要点
正解は(3)。有効分と無効分を分けて考えると、追加抵抗に流れる電流や必要な抵抗値を整理できます。正しいものではなく誤りを選ぶ設問かどうかも先に確認します。誤り探しは、正しそうな肢を探すより、条件とずれる肢を一つずつ切る方が安定します。
詳細解説
この問題の論点は、設備の役割と系統上の影響を因果で説明できるかという点です。最初に問題文の条件を固定し、どの式や用語で判定するかを決めると全体が追いやすくなります。
分散型電源が配電線へ有効電力を逆潮流させると、線路インピーダンスによる電圧降下の向きが変わり、受電点電圧が上昇することがある。
この電圧上昇を抑えるには、分散型電源が系統から無効電力を吸収する方向、すなわち系統側から見て遅れ力率となるように運転し、線路のリアクタンス分で電圧降下を生じさせるのが有効である。
逆に、系統側から見て進み力率にすると、分散型電源が進み無効電力を系統へ送り出すことになり、電圧上昇をさらに助長しやすい。

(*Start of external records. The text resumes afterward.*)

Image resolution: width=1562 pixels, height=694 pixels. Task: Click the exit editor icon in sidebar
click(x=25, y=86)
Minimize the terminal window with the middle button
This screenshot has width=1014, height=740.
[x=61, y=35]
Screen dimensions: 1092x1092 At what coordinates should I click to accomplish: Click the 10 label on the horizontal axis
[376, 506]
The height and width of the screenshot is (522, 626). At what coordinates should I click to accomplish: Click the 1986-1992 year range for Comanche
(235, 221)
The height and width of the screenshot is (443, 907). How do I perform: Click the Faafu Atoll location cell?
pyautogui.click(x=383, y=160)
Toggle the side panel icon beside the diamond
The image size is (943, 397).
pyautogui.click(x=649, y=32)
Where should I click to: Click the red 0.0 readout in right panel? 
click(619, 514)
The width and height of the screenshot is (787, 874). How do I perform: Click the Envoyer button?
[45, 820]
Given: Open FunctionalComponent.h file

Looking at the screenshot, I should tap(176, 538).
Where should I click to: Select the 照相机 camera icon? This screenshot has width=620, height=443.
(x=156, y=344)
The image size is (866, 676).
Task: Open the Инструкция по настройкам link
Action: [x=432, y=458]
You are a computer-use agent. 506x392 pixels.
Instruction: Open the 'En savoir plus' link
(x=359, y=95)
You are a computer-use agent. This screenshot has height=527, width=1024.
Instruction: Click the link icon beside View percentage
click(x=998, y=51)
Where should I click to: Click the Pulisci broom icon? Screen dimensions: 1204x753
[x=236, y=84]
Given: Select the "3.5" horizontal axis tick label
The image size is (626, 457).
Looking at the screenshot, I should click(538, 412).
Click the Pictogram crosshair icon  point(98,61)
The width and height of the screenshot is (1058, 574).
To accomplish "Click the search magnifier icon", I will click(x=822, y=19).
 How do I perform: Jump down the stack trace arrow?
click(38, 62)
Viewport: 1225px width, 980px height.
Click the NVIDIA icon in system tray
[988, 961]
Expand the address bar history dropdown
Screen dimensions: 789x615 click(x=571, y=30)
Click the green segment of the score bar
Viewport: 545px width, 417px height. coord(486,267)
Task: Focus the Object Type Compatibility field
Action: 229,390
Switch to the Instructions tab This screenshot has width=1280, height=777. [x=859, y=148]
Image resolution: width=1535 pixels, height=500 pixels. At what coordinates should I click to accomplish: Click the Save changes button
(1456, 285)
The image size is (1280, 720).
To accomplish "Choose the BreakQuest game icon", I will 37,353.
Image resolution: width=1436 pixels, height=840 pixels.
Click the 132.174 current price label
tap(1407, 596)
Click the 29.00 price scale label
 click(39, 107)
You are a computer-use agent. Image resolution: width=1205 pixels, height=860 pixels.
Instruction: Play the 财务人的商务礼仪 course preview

したがって、「逆潮流による系統電圧上昇を抑制するために、受電点の力率は系統側から見て進み力率とする」とする (3) が誤りである。
この種の問題は、正しい内容を探すのではなく、どの条件が条文や原理とずれているかを意識して読むことが大切です。
類題でも、設備の目的と起こる現象を対で覚えておくと、文章問題でも計算問題でも崩れにくくなります。